A professor of government and law, Silverstein details the real-world effects of parental notification and consent laws have on the ability of minors to exercise their rights to abortion access as currently granted under U.S. law. Specifically, Sliverstein is interested in the viability of the "judicial bypass" option that the U.S. Supreme Court requires such parental involvement laws to contain: that is, if a pregnant minor does not wish to inform her parents of her pregnancy, she must have the ability to petition, confidentially and with the help of court-appointed counsel, for an exception. Focusing on the practical workings of the judicial bypass procedure in three states, Alabama, Pennsylvania, and Tennessee, Silverstein found that pregnant minors faced ignorance, bureaucracy and outright ideological obstruction in their pursuit of timely and medically-safe abortions.

For example, after systematically phoning courts in her three targeted states for information on how to initiate a judicial bypass, Silverstein and her research assistants faced a wide range of responses, from the adequate to the under-informed to the intentionally misleading. Whether malicious in intent, answers to an initial query that fail to clearly affirm the minor's right to confidentiality, a timely hearing, and most importantly free assistance in navigating the court system, "portray the bypass as a road the minor must travel alone and risk sacrificing the minor's right to her own vulnerability" (61). Even more egregiously, some anti-abortion judges, with the discretion granted to them under current law, have employed such intimidation tactics as requiring pro-life, Christian counseling for all minors seeking the bypass, or even appointing a guardian for the fetus who has the responsibility of challenging the petitioner at the hearing and attempting to persuade her against choosing an abortion.

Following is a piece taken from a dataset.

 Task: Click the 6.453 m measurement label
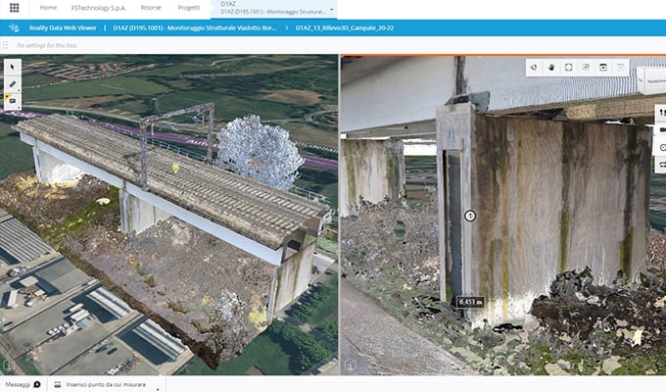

"The argument of this book," Silverstein writes, "is directed at those who have made a good-faith compromise on the parental involvement issue," seeking to ensure that minors wishing to terminate pregnancies are given the information and support they need, both pre- and post-abortion, while still protecting their constitutional rights to privacy and bodily autonomy (157).

Those compromisers, a group to which I once belonged, have in mind a picture of what a world with such mandates would look like. Pregnant minors will be encouraged to seek guidance from parents, and courts will protect those who choose otherwise. We have seen, though [in this book], that many courts are not prepared to do their duty, whether due to ignorance, recalcitrance, or incompetence. We have seen judges who are willing to employ hardball tactics to get minors to bend to their will. Whatever the Supreme Court might decide about how much implementation failure is too much or what obstacles too burdensome, it is up to the good-faith compromiser to decide whether the reality of parental involvement mandates sufficiently approximates her picture [of reality] to warrant continued support. This is a personal decision. To my mind the case is clear. I invite the reader to be her own judge (157).

Sadly, Silverstein's book is not as narratively compelling as I would have hoped, even to someone like myself whose heart usually quickens a the prospect of a book or an article dealing with the intersection of feminism and the law. Her prose feels clunky, and the reporting of her research -- while providing the evidence necessary to make her case -- nonetheless caused me eyes to begin glazing over, even at a brief 180 pages (excepting endnotes and bibliography). Given its narrow scope, a meaningful reading likely requires a fair amount of background knowledge in recent abortion politics and law.

Still, I'm glad to add it to my repertoire of resources on reproductive health and rights. The struggle over women's right to bodily autonomy is not going to disappear any time soon, as Tiller's murder today dramatically and tragically illustrates -- and young women are among those particularly vulnerable to having their reproductive choices taken from them, given their relatively lack of experience and financial resources. Silverstein reminds us not to assume that what looks good on paper will likewise be sound in actual practice.